### Exercise directions
Please retype the entries exactly as they stand, leaving out any pictures.

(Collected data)
━━━━━━━━━━━━━━━━━━━━━━━━━━━━━━

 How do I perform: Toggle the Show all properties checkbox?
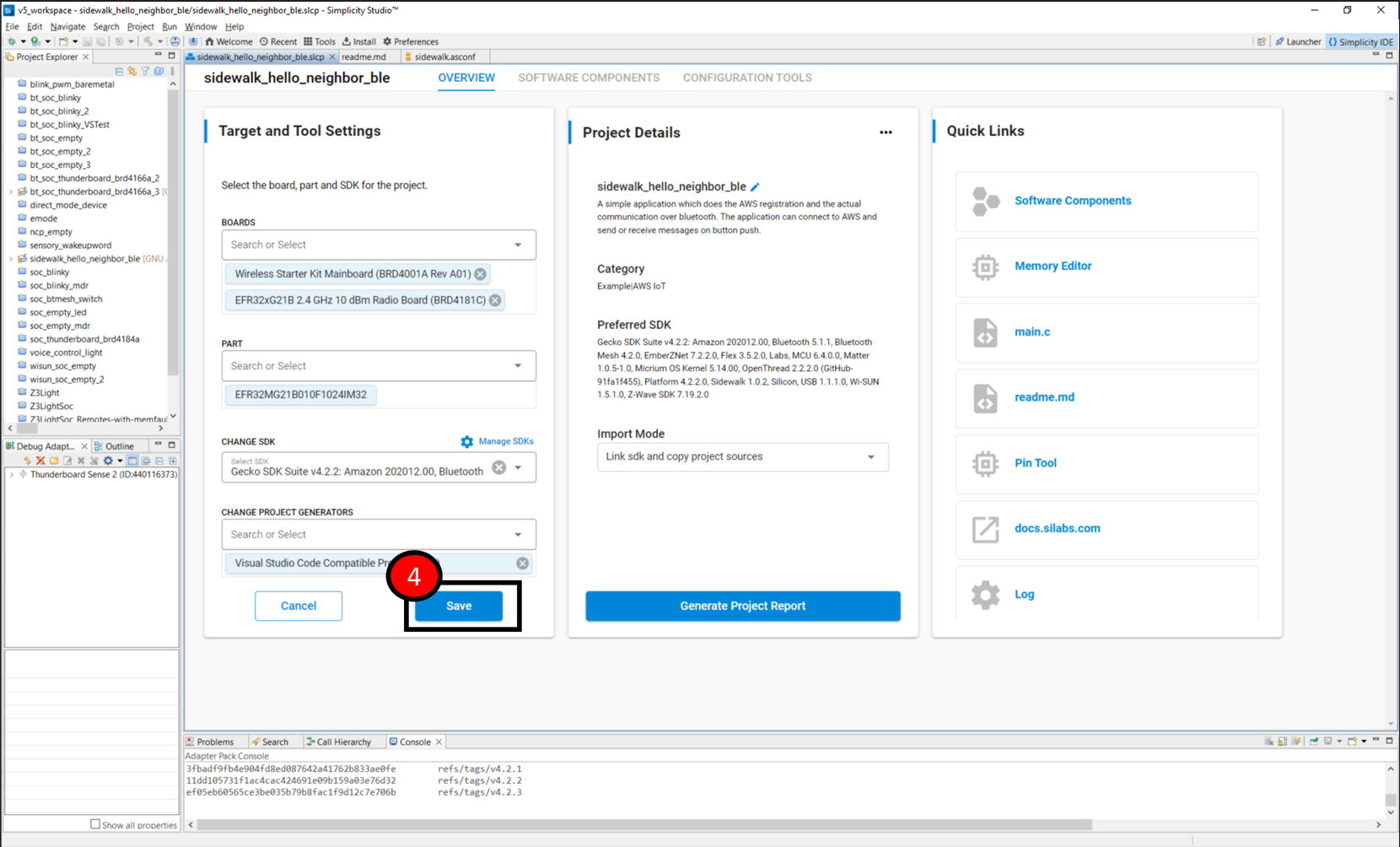tap(95, 824)
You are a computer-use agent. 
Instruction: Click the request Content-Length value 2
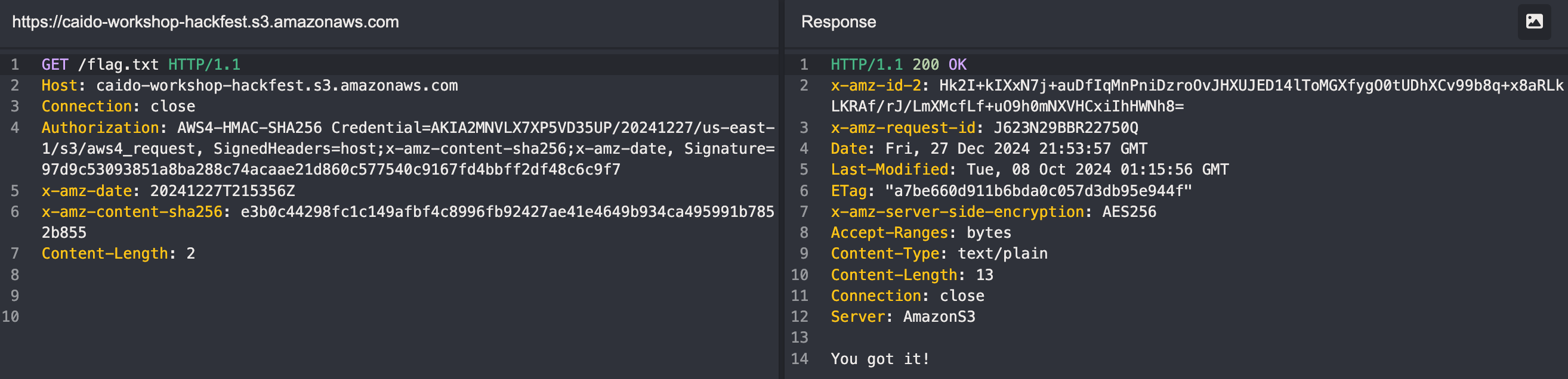point(190,254)
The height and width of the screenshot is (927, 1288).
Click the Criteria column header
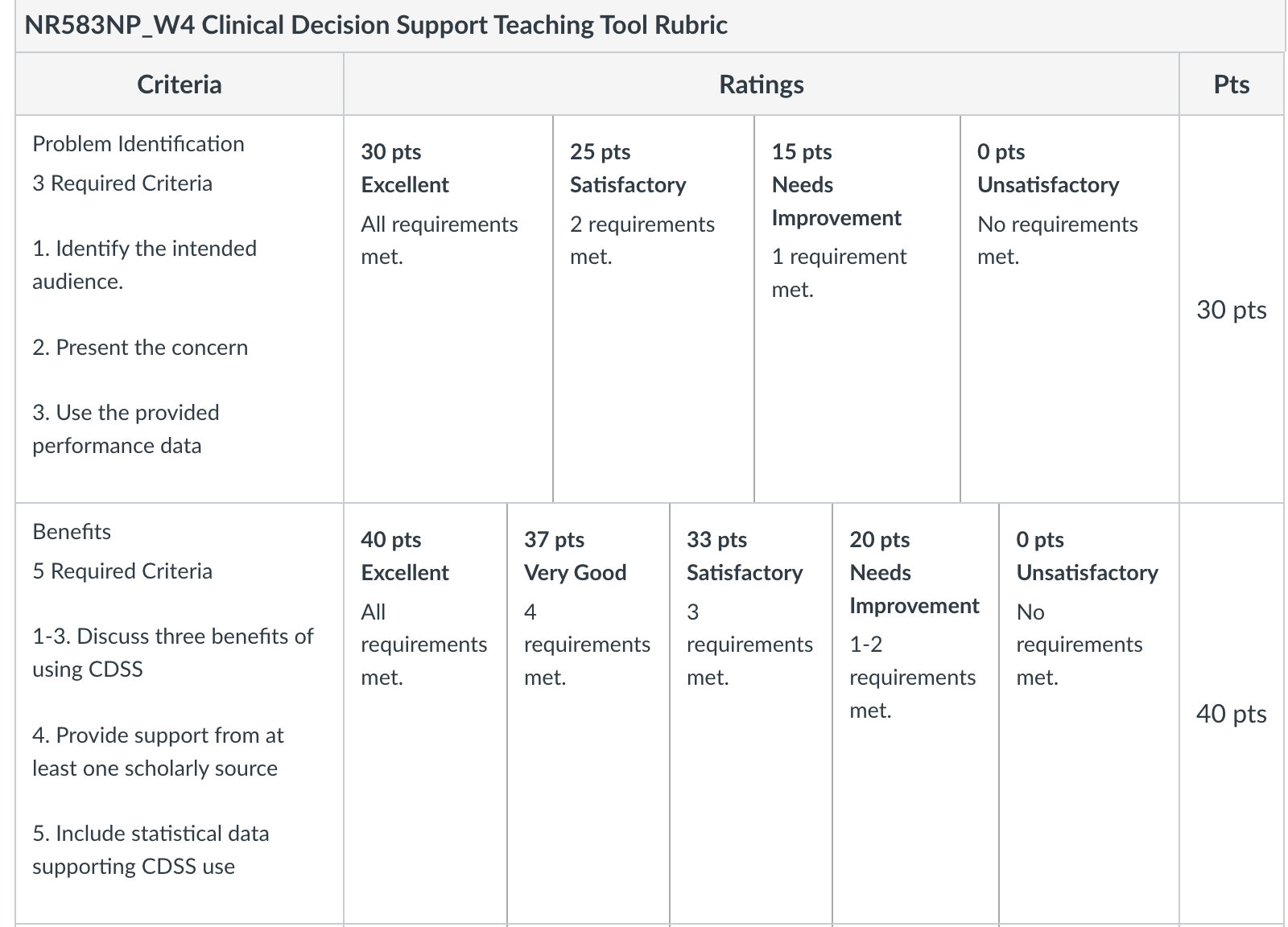click(180, 84)
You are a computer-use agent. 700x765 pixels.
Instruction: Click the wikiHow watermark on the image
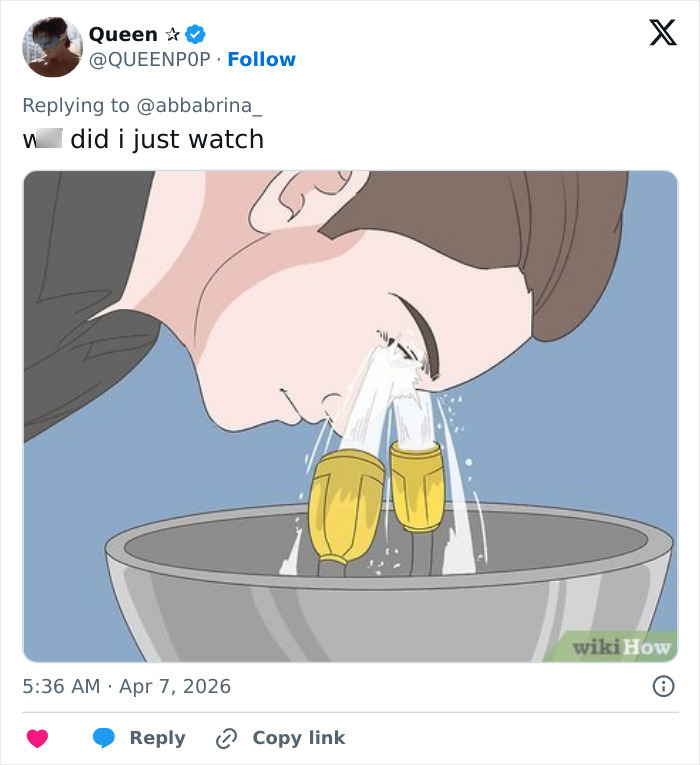621,647
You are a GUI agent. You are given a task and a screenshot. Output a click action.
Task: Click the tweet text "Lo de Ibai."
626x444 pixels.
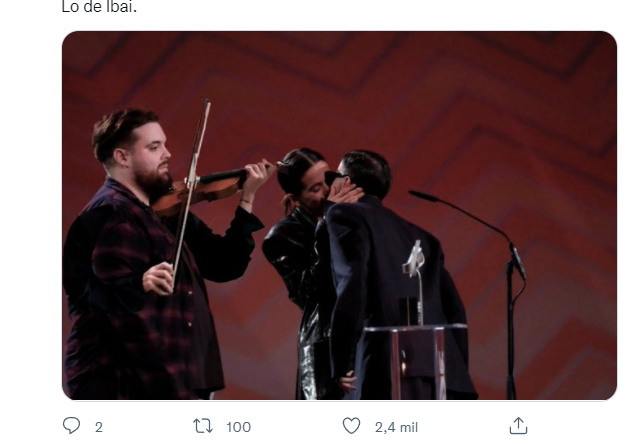coord(99,7)
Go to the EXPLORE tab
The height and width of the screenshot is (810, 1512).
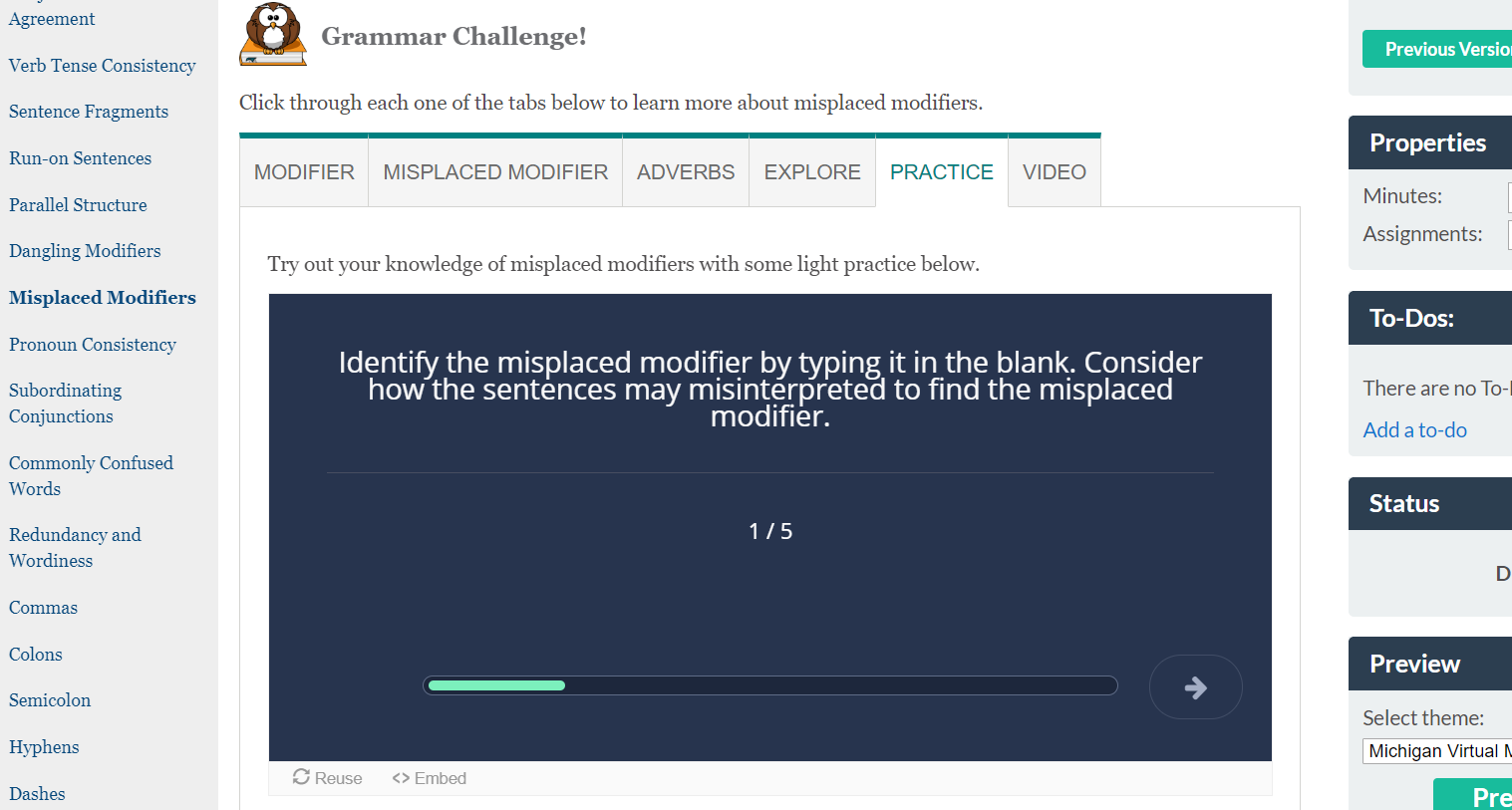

━━━━━━━━━━━━━━━━━━━━━━━━━━━━━━

### Answer box
 How do I perform: Toggle the Show all properties checkbox?
tap(95, 824)
You are a computer-use agent. 
Instruction: Click the request Content-Length value 2
point(190,254)
The height and width of the screenshot is (927, 1288).
Click the Criteria column header
click(180, 84)
You are a computer-use agent. 700x765 pixels.
Instruction: Click the wikiHow watermark on the image
621,647
You are a GUI agent. You are given a task and a screenshot. Output a click action.
Task: Click the tweet text "Lo de Ibai."
626x444 pixels.
coord(99,7)
Go to the EXPLORE tab
The height and width of the screenshot is (810, 1512).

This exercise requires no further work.